● Written instruction: Extend the news report about the 84-year-old father's testimony at Guantanamo Bay, picking up after its final sentence.

● Selected passage:
┄┄┄┄┄┄┄┄┄┄┄┄┄┄┄┄┄┄┄┄

84-year-old testifies about son's call from doomed 9/11 plane

GUANTANAMO BAY NAVAL BASE, Cuba _ All five accused plotters of the Sept. 11, 2001, attacks chose not to attend a session of court Friday to capture testimony from an elderly man who lost his family in the worst terror attack in history on U.S. soil.

In the first such testimony of the case, Lee Hanson, 84, of Connecticut, was set to describe what he learned that day in a phone call from his son Peter, who was aboard the hijacked United 175, and then saw on television as the aircraft crashed into the World Trade Center.

Lee Hanson's daughter-in-law, Sue, and 2-year-old granddaughter were also on board. Christine Hanson is the youngest victim of the attacks that claimed 2,976 lives.

Five men accused of directing, helping finance, and doing training for the attack are in pretrial hearings. No start date has been set. Their judge, Army Col. James L. Pohl, gave the accused the prerogative of voluntarily waiving attendance at the testimony.

Multiple sources at the war court compound said none chose to attend.

┄┄┄┄┄┄┄┄┄┄┄┄┄┄┄┄┄┄┄┄

● Word and element pointing entries:

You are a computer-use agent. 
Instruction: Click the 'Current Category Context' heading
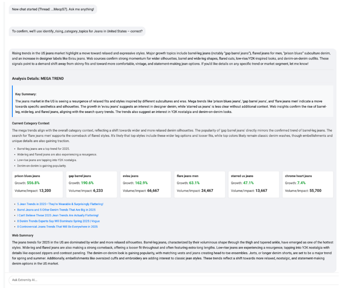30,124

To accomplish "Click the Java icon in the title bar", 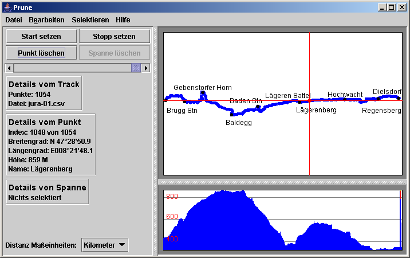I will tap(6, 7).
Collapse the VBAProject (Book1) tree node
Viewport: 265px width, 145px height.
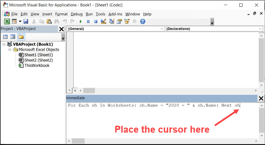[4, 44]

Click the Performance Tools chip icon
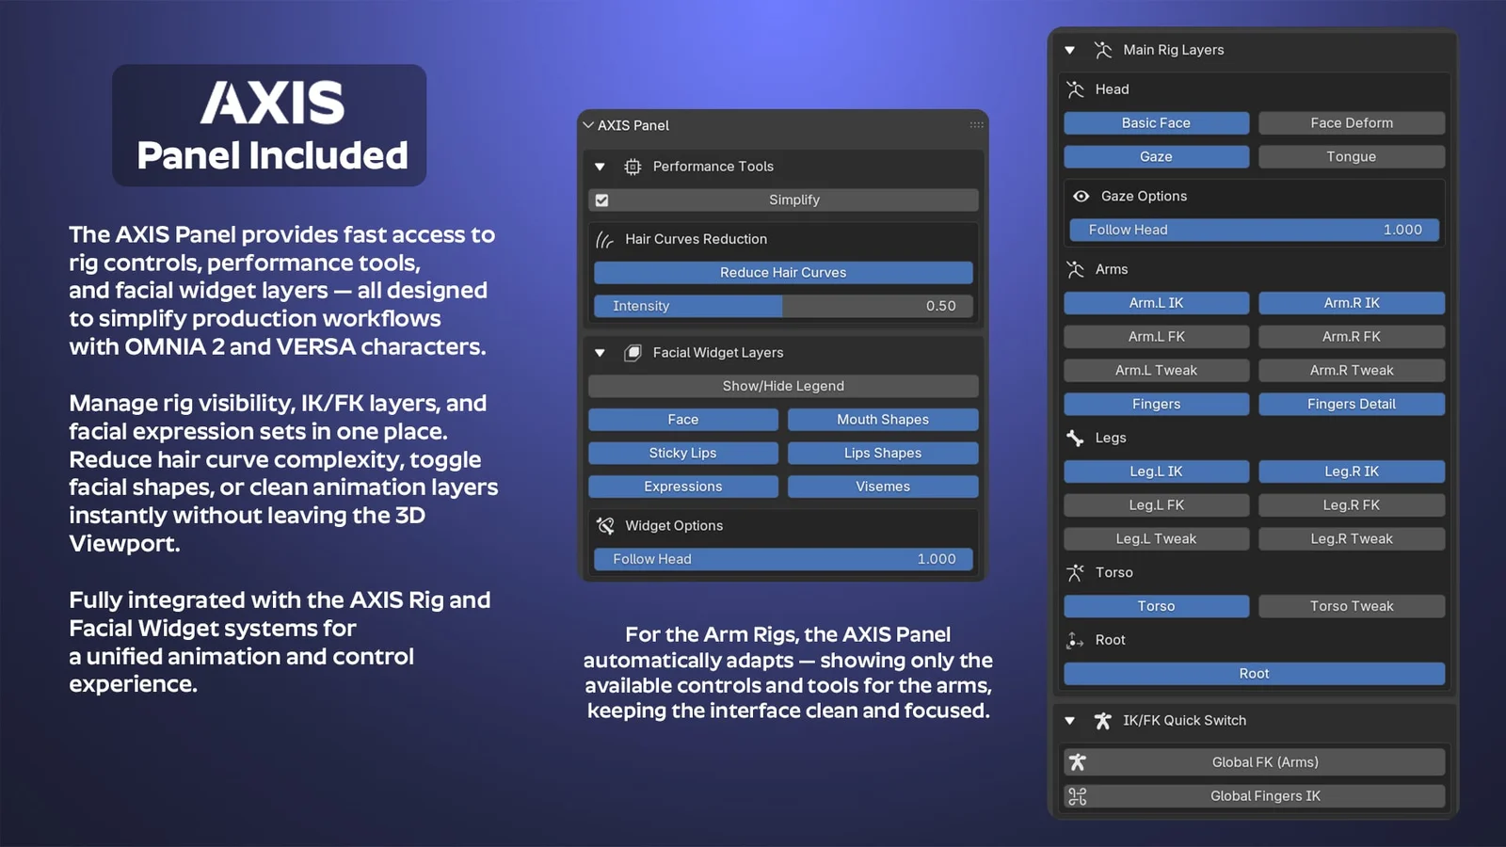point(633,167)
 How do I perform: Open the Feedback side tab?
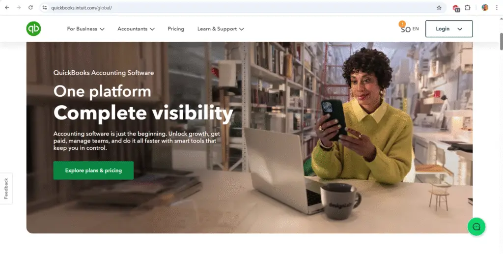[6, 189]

┄┄┄┄┄┄┄┄┄┄┄┄┄┄┄┄┄┄┄┄

● Answer to the problem:
At the earliest, lawyers could start selecting a U.S. military jury to hear the case in March 2018. Meantime, the military judge is essentially creating time-capsule testimony _ in words and video _ that could be screened or recited at the death-penalty trial and, if any man is convicted, during a sentencing phase.

Prosecutors have sought the depositions in case some of their elderly or sick witnesses pass away before trial.

It was to be the first Sept. 11 pretrial session in which the accused could attend but the public could not watch. A consortium of news organizations, including the Miami Herald and parent company McClatchy, asked Pohl to open the deposition to the public and lost.

Typically, a military attorney from the secret Camp 7 prison that houses former CIA captives testifies in court on whether the five men voluntarily waived attendance. But that portion of Friday's hearing was closed to the public, too.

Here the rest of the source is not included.